The QTL number detected for eggshell quality was limited in previous studies. The low to medium heritability of the eggshell trait revealed by our results and other study [34] suggested the necessary use of large population for causal mutant identification. Our F2 population consisting of 1512 hens is the largest population used for eggshell quality GWA analysis so far, and therefore the novel genomic region and loci revealed by the current study should be accurate and reliable. Our GWA analysis for dynamic eggshell quality traits identified thousands of significant associations, that were much more than those screened by previous GWA studies in chicken [10, 35]. These significant mutations were almost in a same region with an extremely strong linkage disequilibrium status, which may result from the insufficient recombination events in the F2 segregation population [36, 37]. Lots of QTL regions affecting ESW, EST and ESS were discovered by previous linkage studies [38] and mainly distributed on GGA 1–9 and GGA11. The promising genomic region from 57.3 to 71.4 Mb identified in the current study had no overlap with the previously reported regions in GGA 1, mainly on 105.2–107.3 Mb, 172.4–173.5 Mb, 180.4–180.5 Mb and 191.5–191.6 Mb (AnimalQTLdb).

The 1531 significant SNPs in this region were distributed on 116 independent genes. We tried to perform Gene Ontology (GO) [39] and pathway analysis [40] on these 116 genes, whereas no significant GO terms or pathways were enriched. This suggested there were not a series of functionally similar genes in this region to influence eggshell quality together. Most SNPs might passively display significant associations for their linkages to a sort of real causal mutants on one or a few genes.

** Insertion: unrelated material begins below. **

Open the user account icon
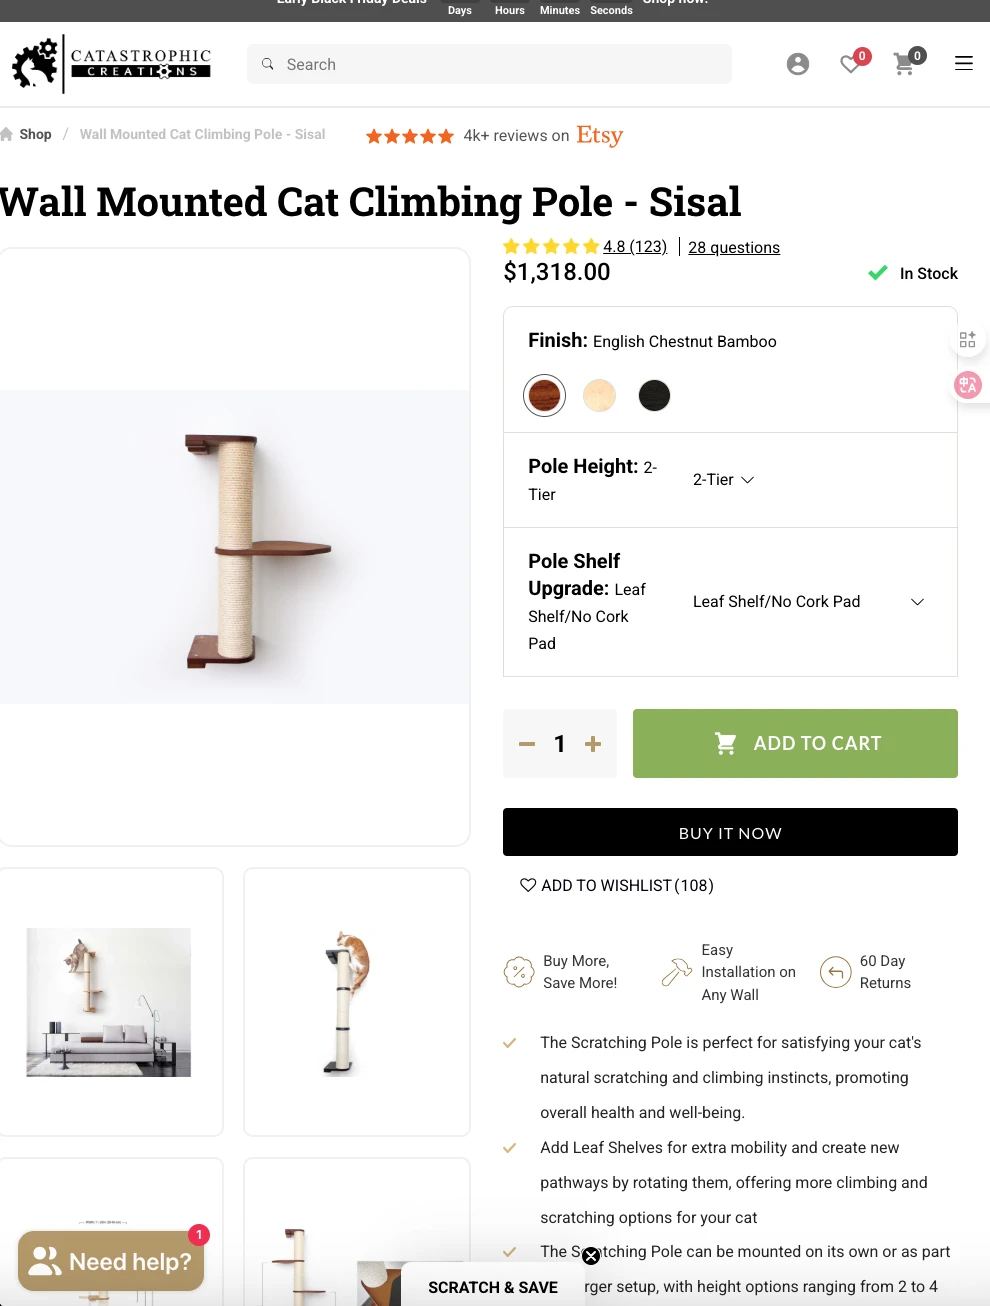point(798,64)
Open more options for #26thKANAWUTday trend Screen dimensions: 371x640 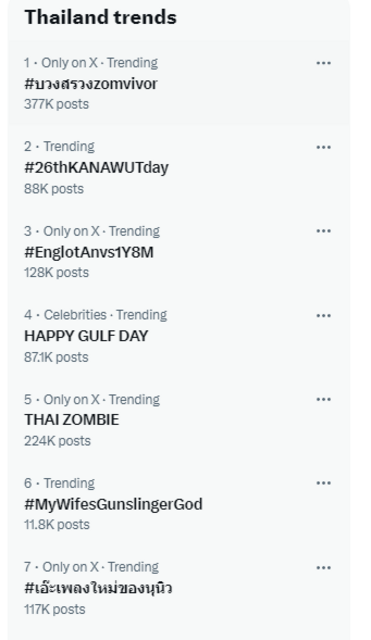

Hence, the phenotypic variance explained by all loci in this region was only slightly higher than single locus. It was notable that more associations were discovered for old hens (40–72 weeks) than young hens (AFE to 36 weeks), suggesting certain genetic variants were age-dependent. This was partially consistent with the other GWA studies, indicating no significant associations with both early and late shell quality [10, 41]. However, our results also proved the existence of common genetic variants consistently influencing eggshell quality from 40 to 72 weeks.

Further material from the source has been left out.